80B on an M3 Ultra has a response time of 2-3 seconds cold, and as short a 1 second when warm for a simple request. And I have a lot of context. The upcoming M5 Max should be in that range. But perhaps the real advantage of 128GB+ today is not a smarter model, but the ability to have 80B loaded along with 30B VL.

A Studio M4 Max is probably a second of two slower than my Ultra. But that is on par with using Gemini Flash in my experience. And $2500-$3500 looks quite reasonable today when looks at the price of Nvidia cards. Although paying thousands to avoid paying google a few dollars a month is not exactly a decision based on economics.

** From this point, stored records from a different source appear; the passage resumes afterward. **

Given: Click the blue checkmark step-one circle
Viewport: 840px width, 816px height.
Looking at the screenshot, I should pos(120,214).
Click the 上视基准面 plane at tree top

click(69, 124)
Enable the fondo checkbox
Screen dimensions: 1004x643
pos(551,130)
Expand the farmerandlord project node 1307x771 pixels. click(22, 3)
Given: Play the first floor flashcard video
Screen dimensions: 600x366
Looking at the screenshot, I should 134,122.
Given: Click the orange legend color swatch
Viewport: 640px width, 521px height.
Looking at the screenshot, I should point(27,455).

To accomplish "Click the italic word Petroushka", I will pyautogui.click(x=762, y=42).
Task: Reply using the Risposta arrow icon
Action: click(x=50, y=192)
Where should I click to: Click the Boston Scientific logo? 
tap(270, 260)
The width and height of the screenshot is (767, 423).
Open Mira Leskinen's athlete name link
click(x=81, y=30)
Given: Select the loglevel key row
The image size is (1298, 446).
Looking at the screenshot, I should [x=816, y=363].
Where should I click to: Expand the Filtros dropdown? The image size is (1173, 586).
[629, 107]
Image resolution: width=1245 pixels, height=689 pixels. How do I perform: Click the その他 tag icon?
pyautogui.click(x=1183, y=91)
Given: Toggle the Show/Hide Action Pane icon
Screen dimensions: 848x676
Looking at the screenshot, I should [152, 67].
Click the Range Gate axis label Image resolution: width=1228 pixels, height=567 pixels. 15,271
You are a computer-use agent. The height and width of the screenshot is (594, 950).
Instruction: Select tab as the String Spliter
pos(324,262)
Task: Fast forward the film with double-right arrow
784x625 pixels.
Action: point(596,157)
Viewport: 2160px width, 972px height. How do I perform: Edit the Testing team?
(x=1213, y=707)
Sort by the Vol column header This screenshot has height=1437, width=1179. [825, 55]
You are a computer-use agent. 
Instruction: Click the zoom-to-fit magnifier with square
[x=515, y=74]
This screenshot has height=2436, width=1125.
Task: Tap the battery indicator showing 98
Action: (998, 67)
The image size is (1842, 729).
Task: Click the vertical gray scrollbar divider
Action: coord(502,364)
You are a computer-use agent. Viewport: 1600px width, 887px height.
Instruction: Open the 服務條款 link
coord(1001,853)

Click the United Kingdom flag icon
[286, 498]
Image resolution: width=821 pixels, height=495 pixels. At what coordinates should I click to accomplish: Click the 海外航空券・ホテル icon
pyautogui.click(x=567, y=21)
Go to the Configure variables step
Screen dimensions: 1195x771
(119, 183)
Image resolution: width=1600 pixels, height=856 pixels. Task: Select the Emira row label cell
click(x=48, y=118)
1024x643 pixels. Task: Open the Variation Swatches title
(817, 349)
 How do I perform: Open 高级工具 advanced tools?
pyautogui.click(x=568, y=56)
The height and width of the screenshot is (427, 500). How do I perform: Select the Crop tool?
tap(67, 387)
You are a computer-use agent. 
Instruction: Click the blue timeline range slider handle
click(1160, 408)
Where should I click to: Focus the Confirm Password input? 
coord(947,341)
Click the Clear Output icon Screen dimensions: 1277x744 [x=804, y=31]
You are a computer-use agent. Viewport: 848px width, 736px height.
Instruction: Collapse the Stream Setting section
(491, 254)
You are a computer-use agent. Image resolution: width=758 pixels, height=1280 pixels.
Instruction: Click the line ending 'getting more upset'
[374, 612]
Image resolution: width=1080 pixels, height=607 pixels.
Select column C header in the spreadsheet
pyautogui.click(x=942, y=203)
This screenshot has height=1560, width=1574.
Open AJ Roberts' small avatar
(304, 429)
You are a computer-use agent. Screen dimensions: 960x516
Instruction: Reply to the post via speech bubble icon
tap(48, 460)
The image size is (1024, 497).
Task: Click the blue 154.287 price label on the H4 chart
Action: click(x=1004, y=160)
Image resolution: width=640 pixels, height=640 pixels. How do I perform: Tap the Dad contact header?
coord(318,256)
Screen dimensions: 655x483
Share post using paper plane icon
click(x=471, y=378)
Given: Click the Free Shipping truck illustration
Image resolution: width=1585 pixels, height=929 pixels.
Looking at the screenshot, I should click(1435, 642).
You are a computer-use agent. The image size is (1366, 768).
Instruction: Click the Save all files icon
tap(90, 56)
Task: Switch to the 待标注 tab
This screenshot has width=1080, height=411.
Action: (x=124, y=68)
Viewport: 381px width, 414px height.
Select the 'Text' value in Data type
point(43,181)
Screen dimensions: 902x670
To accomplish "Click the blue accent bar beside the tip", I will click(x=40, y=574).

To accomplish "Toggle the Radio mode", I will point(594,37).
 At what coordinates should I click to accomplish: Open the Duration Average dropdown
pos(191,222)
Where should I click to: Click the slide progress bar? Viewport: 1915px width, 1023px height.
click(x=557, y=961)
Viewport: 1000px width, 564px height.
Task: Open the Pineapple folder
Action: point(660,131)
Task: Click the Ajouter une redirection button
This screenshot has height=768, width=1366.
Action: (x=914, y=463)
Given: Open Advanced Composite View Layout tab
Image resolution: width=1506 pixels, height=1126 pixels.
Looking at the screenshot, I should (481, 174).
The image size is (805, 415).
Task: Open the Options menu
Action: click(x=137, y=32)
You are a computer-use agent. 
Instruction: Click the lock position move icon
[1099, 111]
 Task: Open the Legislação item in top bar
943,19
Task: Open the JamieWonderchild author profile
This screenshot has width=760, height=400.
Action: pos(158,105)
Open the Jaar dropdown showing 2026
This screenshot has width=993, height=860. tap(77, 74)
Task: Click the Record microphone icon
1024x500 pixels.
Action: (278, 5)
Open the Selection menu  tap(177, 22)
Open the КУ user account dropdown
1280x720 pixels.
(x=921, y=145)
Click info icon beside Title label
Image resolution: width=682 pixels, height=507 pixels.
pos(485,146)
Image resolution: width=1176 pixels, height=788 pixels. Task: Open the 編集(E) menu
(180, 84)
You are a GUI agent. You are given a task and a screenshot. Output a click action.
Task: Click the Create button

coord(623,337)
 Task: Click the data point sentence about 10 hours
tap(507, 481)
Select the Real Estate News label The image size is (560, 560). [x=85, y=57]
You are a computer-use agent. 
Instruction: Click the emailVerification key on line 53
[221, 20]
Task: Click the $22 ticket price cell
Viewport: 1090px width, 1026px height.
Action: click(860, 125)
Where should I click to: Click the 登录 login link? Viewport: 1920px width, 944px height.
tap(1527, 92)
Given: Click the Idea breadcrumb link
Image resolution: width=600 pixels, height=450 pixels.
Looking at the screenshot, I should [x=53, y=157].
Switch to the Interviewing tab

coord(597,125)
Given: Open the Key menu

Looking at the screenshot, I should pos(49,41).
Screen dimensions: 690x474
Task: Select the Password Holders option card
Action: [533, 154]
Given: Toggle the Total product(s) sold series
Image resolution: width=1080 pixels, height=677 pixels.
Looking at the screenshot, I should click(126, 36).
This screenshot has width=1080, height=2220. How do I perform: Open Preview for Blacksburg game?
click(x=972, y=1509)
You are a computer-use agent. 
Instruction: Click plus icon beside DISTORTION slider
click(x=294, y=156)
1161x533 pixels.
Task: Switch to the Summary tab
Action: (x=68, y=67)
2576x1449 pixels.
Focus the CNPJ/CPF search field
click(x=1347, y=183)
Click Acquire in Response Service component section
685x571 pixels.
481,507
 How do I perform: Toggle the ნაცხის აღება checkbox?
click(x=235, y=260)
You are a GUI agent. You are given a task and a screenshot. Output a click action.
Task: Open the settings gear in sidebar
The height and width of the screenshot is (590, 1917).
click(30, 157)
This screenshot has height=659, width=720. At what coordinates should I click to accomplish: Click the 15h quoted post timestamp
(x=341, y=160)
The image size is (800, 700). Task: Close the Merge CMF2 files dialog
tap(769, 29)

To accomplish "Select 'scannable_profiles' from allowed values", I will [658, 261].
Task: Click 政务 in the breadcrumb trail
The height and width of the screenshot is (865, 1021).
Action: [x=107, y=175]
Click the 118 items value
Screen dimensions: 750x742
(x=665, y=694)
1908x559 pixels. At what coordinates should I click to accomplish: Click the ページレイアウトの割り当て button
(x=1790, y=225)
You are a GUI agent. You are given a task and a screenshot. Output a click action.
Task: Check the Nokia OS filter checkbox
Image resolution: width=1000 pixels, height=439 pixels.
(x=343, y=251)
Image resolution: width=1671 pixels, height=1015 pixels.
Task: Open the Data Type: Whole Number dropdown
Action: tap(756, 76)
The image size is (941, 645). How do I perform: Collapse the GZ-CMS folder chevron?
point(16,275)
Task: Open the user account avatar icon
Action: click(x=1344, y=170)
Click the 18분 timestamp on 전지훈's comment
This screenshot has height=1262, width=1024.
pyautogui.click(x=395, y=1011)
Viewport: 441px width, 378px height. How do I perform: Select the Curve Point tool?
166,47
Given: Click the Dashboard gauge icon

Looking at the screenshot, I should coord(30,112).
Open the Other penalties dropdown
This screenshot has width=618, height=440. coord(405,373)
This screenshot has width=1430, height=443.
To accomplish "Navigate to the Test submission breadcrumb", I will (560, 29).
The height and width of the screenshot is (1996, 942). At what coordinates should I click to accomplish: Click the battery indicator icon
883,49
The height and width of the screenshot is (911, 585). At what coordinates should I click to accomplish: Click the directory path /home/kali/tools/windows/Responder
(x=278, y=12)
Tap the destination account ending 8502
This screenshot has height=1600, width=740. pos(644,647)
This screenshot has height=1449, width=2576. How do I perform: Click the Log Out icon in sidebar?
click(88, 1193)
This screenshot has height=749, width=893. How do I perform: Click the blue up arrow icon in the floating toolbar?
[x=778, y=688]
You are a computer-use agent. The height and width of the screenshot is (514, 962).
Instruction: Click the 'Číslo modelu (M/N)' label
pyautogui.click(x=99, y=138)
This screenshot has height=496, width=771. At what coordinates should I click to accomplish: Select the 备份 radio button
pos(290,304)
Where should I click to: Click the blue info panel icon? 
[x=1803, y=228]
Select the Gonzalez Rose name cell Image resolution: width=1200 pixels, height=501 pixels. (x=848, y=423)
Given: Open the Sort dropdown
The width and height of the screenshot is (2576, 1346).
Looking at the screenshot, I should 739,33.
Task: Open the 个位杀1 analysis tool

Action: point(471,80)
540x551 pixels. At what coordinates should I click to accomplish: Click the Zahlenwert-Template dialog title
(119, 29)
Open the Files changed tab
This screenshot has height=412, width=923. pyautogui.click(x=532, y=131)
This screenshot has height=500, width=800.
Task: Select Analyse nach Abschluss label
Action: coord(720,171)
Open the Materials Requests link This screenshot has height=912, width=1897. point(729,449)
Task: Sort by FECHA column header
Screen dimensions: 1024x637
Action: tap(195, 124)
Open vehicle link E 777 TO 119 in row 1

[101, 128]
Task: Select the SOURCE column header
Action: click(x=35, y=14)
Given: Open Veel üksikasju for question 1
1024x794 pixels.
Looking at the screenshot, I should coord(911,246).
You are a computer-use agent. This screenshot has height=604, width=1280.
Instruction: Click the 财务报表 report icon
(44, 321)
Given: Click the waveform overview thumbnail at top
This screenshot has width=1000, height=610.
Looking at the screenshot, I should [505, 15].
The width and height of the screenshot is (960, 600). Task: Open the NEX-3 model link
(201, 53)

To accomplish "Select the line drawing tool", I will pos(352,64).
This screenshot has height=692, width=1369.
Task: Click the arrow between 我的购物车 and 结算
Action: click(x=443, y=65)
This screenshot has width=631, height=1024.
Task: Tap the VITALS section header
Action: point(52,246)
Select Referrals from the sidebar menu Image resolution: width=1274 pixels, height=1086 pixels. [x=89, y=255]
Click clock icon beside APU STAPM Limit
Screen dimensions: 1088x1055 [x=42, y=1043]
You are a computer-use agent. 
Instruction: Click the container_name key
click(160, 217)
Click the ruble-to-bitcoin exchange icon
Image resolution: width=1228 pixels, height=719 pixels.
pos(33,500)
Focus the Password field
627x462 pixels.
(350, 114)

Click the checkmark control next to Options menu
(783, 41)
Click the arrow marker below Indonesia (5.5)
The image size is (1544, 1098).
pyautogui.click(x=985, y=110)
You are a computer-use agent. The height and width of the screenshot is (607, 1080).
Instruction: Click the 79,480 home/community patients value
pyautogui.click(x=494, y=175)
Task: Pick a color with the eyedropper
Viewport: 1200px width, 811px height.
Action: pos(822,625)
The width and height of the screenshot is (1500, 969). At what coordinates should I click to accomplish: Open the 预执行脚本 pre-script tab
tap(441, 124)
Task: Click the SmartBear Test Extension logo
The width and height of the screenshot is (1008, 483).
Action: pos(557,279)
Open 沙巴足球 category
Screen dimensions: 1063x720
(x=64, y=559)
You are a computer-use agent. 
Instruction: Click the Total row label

FantasyMaster85 · February 24, 2026, 8:00pm

The smaller qwen3.5 models have arrived!

Giving 35b MoE and 27b dense models a try.

crzynik · February 24, 2026, 8:03pm

I am trying now, there is however a bug in llama.cpp currently which means the prompt is not saved correctly so it is reprocessed every time. They have a fix up in PR that works.

However, so far in testing Qwen3.5 MoE at Q4_K_XL does not seem to be doing well for me, it is making a lot of the same errors that Qwen3-VL 30B Instruct made, errors that GPT-OSS does not make.

Hoping to see if a little prompt tuning helps or if it just isn’t as good at instruction following.

FantasyMaster85 · February 25, 2026, 9:46pm

Man…after a full day of using the 35b MoE model, it’s frustratingly bad at adhering to my prompt (which is doubly frustrating because I fixed my llama.cpp setup and am getting the appropriate speeds out of MoE models now). This isn’t related to my HA commands however (since I’m just so happy with that setup with the model I’m using) but rather Frigate. I’ll post my results elsewhere since it’s really only tangentially related in this thread given my tests were using it for a separate purpose and I don’t want to sidetrack the conversation.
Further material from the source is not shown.